GithubHelp home page GithubHelp logo

sakshamjindal / lane-detection Goto Github PK

View Code? Open in Web Editor NEW
7.0 2.0 0.0 70.24 MB

Pytorch Implementation for Semantic Segmentation/Road Lane Marking Detection

Jupyter Notebook 97.99% Python 2.01%

lane-detection's Introduction

Road Lane Detection

About

This repository contains pytorch implementation of four semantic segmentation algorithms on a subset of BDD100K dataset

Files

  • train.py : Python code for training the algorithm with different configurations that can be specified in the config files
  • trainer.py : A helper function that is called by the above file
  • exp_result_summary.txt : A summary of 8 experiments that have been carried by a combination of network achitectures, loss functions and their weighing scheme
  • pretrained_backbone : Contains different models that had been trained on similar datasets - TuSimple and CuLane. A transfer learning approach has been applied here
  • seger : folder containing the backbone of the semantic segmentation pipeline
  • Notebooks : Contains inference and experiment analysis modules as jupyter notebooks. Accepts the experiment config file (json file inside cfgs folder) as inputs and generate visualisation of outputs and calcualates experiment losses and accuracies
  • cfgs : Contains config files for experiments (need to input different parameters for training)
  • data : Pytorch dataloader has been written in such a way that it accepts train and val files containing (image_name,image_mask) in separate lines

Usage

For training the models, run the below command

$ python train.py -cfg="baseline-x.json"

where x = experiment number

Maintain a x_train.txt and x_val.txt inside data folder. The train and trainer uses a config files that can be configured to accept inputs

  • num_classes : The repository is for multiclass semantic segmentation (minimum 2 classes). Note: The present BDD lane marking problem is treated as multiclass segmentation problem. Loss function should be weighed properly to handle class imbalance
  • arch_name : enet, erfnet, scnn and deeplabv3. Check seger/models/networks.py
  • loss : ce_loss(cross-entropy loss), dice(generalised dice loss to handle class imbalance) and weighed_ce_loss(weighted CE loss : need to specify weights) . Check seger/loss.py
  • sched_name : different schedulers. Mainly SGDR (warm restarts with cossine annealing) has been used. Check seger/optims/get_scheduler.py
  • optim : adam and sgd used here. Check seger/optims/get_optimizer.py

About the problem !

1. Brief overview of the problem at hand

2. Architectures that have been used and experimented

3. Some training strategies that have used here

Introduction

Lane detection plays a pivotal role in autonomous driving as lanes could serve as significant cues for constraining the maneuver of vehicles on roads. Detectinglanes in-the-wild is challenging due to poor lighting conditions, occlusions caused by other vehicles, irrelevant road markings, and the inherent long and thin property of lanes.
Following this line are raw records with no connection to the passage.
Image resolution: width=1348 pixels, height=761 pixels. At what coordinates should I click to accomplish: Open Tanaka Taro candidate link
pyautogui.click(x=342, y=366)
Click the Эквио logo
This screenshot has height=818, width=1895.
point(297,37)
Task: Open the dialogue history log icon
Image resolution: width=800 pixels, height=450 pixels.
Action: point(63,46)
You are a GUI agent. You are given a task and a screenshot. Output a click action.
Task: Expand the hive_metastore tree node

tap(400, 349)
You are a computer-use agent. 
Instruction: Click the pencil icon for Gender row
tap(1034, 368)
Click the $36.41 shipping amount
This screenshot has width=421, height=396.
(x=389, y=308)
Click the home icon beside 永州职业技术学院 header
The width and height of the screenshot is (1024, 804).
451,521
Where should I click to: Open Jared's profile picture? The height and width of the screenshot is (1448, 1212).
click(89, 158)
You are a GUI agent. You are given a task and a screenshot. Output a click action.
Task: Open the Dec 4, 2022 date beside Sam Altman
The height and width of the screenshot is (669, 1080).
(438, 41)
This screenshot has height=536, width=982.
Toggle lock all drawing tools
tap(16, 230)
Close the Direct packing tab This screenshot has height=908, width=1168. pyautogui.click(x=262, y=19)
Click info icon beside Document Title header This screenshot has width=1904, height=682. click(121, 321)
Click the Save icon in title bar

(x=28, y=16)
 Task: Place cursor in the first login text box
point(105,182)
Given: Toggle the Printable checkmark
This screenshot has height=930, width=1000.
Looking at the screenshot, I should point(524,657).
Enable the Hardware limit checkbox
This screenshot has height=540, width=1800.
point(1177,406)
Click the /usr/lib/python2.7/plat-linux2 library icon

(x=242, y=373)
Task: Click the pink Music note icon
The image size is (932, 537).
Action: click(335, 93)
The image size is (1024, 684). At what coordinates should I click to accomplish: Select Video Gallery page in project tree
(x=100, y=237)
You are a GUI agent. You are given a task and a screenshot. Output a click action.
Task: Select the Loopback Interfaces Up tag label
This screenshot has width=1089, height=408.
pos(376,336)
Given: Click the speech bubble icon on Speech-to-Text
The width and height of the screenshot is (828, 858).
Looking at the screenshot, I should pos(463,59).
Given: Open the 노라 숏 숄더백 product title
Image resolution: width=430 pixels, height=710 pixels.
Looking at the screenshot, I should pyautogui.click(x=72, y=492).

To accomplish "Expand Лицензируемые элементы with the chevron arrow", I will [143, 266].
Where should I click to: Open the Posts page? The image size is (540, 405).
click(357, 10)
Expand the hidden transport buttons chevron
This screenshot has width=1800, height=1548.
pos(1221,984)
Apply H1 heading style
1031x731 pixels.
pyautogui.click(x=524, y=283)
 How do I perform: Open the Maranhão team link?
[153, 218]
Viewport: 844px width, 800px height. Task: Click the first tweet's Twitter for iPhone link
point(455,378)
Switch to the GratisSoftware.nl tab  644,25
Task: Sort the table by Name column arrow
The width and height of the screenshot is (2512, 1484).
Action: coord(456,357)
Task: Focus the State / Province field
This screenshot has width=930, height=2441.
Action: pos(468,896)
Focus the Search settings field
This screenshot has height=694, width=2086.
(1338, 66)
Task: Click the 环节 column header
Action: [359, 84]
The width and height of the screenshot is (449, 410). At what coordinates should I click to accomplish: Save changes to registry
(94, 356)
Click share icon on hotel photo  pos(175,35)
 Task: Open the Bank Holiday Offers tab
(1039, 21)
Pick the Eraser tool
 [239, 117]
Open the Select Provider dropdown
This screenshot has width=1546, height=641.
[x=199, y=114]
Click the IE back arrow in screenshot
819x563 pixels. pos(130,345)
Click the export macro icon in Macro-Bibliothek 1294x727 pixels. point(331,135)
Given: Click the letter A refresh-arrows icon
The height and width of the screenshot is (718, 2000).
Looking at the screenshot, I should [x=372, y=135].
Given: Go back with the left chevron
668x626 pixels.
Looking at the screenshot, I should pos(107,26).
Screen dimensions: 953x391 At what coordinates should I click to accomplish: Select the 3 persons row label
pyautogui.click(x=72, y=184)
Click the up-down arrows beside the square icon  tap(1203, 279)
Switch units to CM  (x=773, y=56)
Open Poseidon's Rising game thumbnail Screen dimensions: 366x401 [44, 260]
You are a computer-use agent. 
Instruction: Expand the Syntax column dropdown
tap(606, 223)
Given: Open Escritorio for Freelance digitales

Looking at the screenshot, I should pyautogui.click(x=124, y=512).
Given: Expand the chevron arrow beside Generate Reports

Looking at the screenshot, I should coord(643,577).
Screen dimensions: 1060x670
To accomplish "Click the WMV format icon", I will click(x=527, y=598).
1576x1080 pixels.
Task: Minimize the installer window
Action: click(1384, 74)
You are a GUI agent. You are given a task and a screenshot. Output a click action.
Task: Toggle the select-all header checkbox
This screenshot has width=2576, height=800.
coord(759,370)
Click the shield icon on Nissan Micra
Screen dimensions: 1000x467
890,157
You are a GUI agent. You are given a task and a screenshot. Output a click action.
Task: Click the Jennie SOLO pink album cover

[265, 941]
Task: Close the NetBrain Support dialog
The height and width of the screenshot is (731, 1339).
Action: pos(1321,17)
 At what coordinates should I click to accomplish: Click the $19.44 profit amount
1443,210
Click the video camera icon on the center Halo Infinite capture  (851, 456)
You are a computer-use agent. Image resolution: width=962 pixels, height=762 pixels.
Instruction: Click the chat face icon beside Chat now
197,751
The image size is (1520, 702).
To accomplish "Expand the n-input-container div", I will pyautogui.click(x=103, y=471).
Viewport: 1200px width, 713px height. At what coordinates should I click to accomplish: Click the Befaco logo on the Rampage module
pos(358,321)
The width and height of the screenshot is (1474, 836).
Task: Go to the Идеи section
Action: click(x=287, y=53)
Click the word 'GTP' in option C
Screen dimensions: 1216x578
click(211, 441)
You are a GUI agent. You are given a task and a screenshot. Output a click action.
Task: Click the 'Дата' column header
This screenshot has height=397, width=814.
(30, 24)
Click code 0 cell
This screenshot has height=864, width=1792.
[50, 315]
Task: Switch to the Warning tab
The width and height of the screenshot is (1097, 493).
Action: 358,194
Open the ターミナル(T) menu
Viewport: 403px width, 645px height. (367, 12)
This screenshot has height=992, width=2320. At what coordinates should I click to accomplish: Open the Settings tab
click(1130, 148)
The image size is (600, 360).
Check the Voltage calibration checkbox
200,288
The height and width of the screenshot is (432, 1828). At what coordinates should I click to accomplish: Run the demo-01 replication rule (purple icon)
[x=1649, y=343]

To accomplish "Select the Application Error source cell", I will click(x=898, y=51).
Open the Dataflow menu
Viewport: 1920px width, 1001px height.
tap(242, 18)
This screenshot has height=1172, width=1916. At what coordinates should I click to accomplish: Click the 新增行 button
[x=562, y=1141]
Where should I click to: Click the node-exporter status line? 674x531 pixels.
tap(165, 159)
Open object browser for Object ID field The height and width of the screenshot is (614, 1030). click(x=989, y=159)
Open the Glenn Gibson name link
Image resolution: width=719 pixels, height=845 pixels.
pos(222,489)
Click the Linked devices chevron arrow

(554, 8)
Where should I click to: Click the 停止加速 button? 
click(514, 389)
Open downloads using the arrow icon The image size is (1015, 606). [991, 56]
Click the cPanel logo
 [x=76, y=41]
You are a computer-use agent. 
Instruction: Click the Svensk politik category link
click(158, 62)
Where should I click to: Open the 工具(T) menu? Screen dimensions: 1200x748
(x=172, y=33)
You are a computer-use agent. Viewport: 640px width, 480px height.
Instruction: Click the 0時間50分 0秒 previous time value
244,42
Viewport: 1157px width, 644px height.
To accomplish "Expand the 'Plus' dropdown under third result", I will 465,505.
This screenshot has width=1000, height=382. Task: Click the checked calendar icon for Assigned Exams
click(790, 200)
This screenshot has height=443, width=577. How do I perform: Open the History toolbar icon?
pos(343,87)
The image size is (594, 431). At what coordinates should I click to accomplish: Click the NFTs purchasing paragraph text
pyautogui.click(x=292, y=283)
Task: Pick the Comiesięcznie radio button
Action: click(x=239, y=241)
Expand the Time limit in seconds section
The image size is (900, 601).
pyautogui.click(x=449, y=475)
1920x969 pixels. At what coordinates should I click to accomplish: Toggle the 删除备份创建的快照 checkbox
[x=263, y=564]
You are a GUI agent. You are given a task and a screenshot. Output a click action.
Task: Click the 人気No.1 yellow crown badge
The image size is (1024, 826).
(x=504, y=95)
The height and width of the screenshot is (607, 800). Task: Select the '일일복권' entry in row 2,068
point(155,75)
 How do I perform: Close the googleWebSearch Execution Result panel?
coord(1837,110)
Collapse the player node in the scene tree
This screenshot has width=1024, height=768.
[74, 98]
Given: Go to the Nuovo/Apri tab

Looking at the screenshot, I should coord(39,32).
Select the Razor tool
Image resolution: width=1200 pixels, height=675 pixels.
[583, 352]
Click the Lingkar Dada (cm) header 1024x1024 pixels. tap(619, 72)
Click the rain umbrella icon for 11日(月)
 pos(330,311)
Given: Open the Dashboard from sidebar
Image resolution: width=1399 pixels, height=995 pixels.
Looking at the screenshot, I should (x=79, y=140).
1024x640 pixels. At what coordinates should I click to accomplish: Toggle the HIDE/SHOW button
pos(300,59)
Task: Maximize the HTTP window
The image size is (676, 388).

Here, the problem of lane marking detection is treated a semantic segmentation problem. In other words lane detection is treated as a task where each pixel in an image is assigned with a binary label to indicate whether it belongs to a lane or not.

Algorithms Implemented

  1. Deeplabv4
  2. ENet
  3. ERFNet
  4. SCNN

Training Strategies

  • Augmentation Strategies : BDD Dataset contains many challenging driving scenar- ios like crowded road conditions or roads under poor lighting. Also, the size of the subset of dataset is small. The code used albumnetation (by fastai) to generate batches of random horizontal flip, verical flip, transpose, randomscalecrop, perpective transform, contrast and brightness adjustment, guassian blurring transformations applied with certain probability on the fly

  • Scheduler : SGD with Warm Restarts with cossine annealing has been mainly used because we can start out with relatively high learning rates for several iterations in the beginning to quickly approach a local minimum. Then, we can reset our learning rate every so many iterations so that we may be able to more easily pop out of a local minimum if stuck there. The max lr and min lr under which it has been varied has been chosen by a trial-and-error method i.e. experimenting on different lr ranges and intuitively choose lr as mentioned in benchmark papers on the same dataset

  • Loss Function : Mainly two loss functions have been explored here as explained below. Also, it was observed that there is a high class imbalance (since here I treated the problems as multiclass segmentation problems with num_class=2) between foreground and background pixels. A rough estimate of a batch of segmentation maps yielded a ratio of 400:1 between the two classes. This explains that those loss functions should be preferrred that handles class imbalance well (focal loss, dice loss etc.). A 1:25, 1:200 and 1:1000 weighing scheme was tested on the loss functions. Loss functions used here are cross entropy loss and generalised dice loss

  • Transfer Learning : Many of the models reported below are based on weight and parameter initialisation based on a pretrained model available on different datasets (CityScape, TuSimple and CULane). Each of the pretrained models were trained to output more than 2 classes (for CityScape 37, CULane 5 and TuSimple 2). The model was loaded in state dict and the last layer was re-configured to generate output of n_channels (here num_classes=2)

Experiment Summary

exp_name arch_name pretrained_on loss_name loss_weights lr_scheduler_name optimizer_name train_iou train_loss val_iou val_loss
exp1_lane deeplabv3 Imagenet weighed_ce_loss 1:200 sgdr adam 0.04196 0.28467 0.03435 0.34493
exp2_lane enet TuSimple weighed_ce_loss 1:200 sgdr sgd 0.03269 0.48446 0.03774 0.30949
exp3_lane scnn CULane weighed_ce_loss 1:100 sgdr sgd 0.16097 0.20345 0.07659 0.19820
exp4_lane scnn CULane dice 1:500 sgdr sgd 0.00678 0.99980 0.02524 0.99996
exp5_lane deeplabv3 Imagenet weighed_ce_loss 1:200 StepLR adam 0.04247 0.35033 0.03433 0.30765
exp6_lane erfnet CityScape weighed_ce_loss 1:100 sgdr sgd 0.16367 0.11841 0.08270 0.19564
exp7_lane erfnet CityScape weighed_ce_loss 1:25 sgdr sgd 0.22743 0.09301 0.19364 0.22018
exp8_lane scnn CULane weighed_ce_loss 1:25 sgdr sgd 0.21985 0.14080 0.18764 0.22438

Metric Chosen : Mean IOU has been reported in the above table as a metric for a comparison between different models. As shown above, the model achieves an mean-IOU of 0.19 with class balancing in ratio (1:25) with ERFnet and SCNN which is comparable to SOTA on BDD

Final Architectures chosen

ERFNet:

ConvNet for realtime and accurate semantic segmentation.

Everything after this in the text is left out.